"Amaka my daughter welcome what can I get for you today ?" Mama Ezinne waved her teenage daughter off the stool she was perched and motioned for me to seat down.
The market was rowdy as usual and the multitude of scents from the 'Igbo line' assaulted my nostrils making me sneeze a little. 'Bless you my child'. She held out her hand for my list and squinted at it. This ritual always made me smile. she couldn't read a word. she would eventually motion for her daughter to come take the list.
The Igbo line was so called because the women on that line sold all the vegetables and condiments necessary to make any Nigerian soup. I was Mama Ezinne's customer and adopted daughter.
Three years ago I had walked into the Igbo line part of the market with a list I had gotten from the internet. I was going to attempt to make Ogbono and Edikangkong soup for the first time. Mama Ezinne had grabbed my hand as I entered and dragged me to her stall. The assortment of vegetables, fish, dried and smoked, spices, herbs, etc had my head swimming. Over the years we became market besties as she put me through all my first attempts at Nigerian soups such as Oha, Afang, Banga, Bitterleaf.

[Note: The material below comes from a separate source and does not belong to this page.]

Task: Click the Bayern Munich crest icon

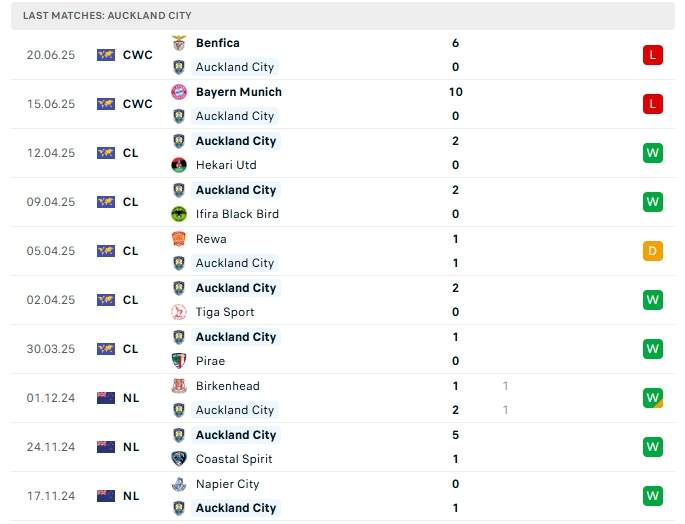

I would come straight to her with my list and her daughter would go round the market getting everything on my list for me. No sweltering under the African sun for me. We had gotten to know some details about each other's lives. I remember when she spoke Igbo to me , automatically assuming like many Igbo merchants before her that I was Igbo. The crestfallen look on her face made me say quickly, 'Oh my husband is Igbo. His name is Uche.' And that was how my tale of deceit started. With each consequent visit she would ask about Uche till I had spun a whole husband out of nowhere.
Uche was from Imo state. A dedicated Nigerian soldier fighting Boko Haram in Sambisa forest. The day I gave that gist my basket was fuller that usual, extra vegetables and crayfish and even her secret mix of spices for soups. Shortly after then she christened me 'Amaka' and when I asked her the meaning she said 'It means beautiful. You have a beautiful smile'. Things got really complicated recently when I went to buy ingredients for peppersoup and out of the blue she asked to see Uche's picture. She wanted to see our wedding photos etc. 'Oh its not on this phone. I will show you next time.' 'Ok my daughter, I want to see his picture and pray God's protection over him.'
So now I have to go to the market next week to buy ingredients for seafood okro and edikankong. But first I need to produce Uche. I have 9 days.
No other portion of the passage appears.